Supply chains of essential services have been severely impacted by the outbreak, with thousands of people isolating after having contracted the virus or being designated a close contact.
The supply issues have forced some major food retailers to enforce product limits on several items.
Small Business Minister Anne Ruston is reportedly speaking with industry groups.
The talks come after the Australian Health Protection Principal Committee released preliminary advice on Monday for grocery supply workers, which would allow them to come out of isolation and back to work if they test negative after being a close contact.
The advice will be presented to national cabinet when it next meets on Thursday.
Work is also under way to expand the advice to other essential sectors such as medical suppliers, aviation, childcare and education.

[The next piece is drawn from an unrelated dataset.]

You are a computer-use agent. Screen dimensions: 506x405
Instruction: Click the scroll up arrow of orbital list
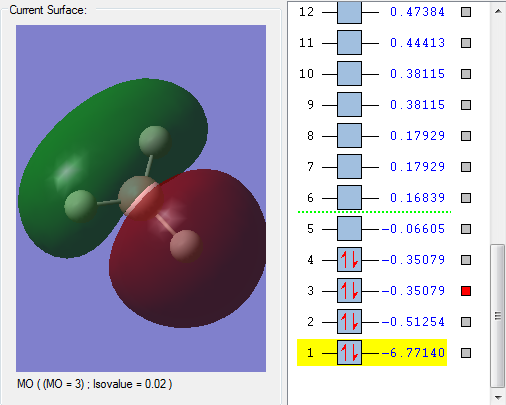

On Wednesday, Prime Minister Scott Morrison is set to meet with the National Coordinating Mechanism and ministers to discuss possible changes to the AHPPC advice.
Among the changes are that essential services should ensure workers receive a COVID-19 booster shot.
Staff in essential services would be able to continue to work after an exposure provided they have a negative rapid test, with regular rapid testing afterwards.
The exact timing of how often the rapid testing would need to be undertaken for employees is yet to be determined.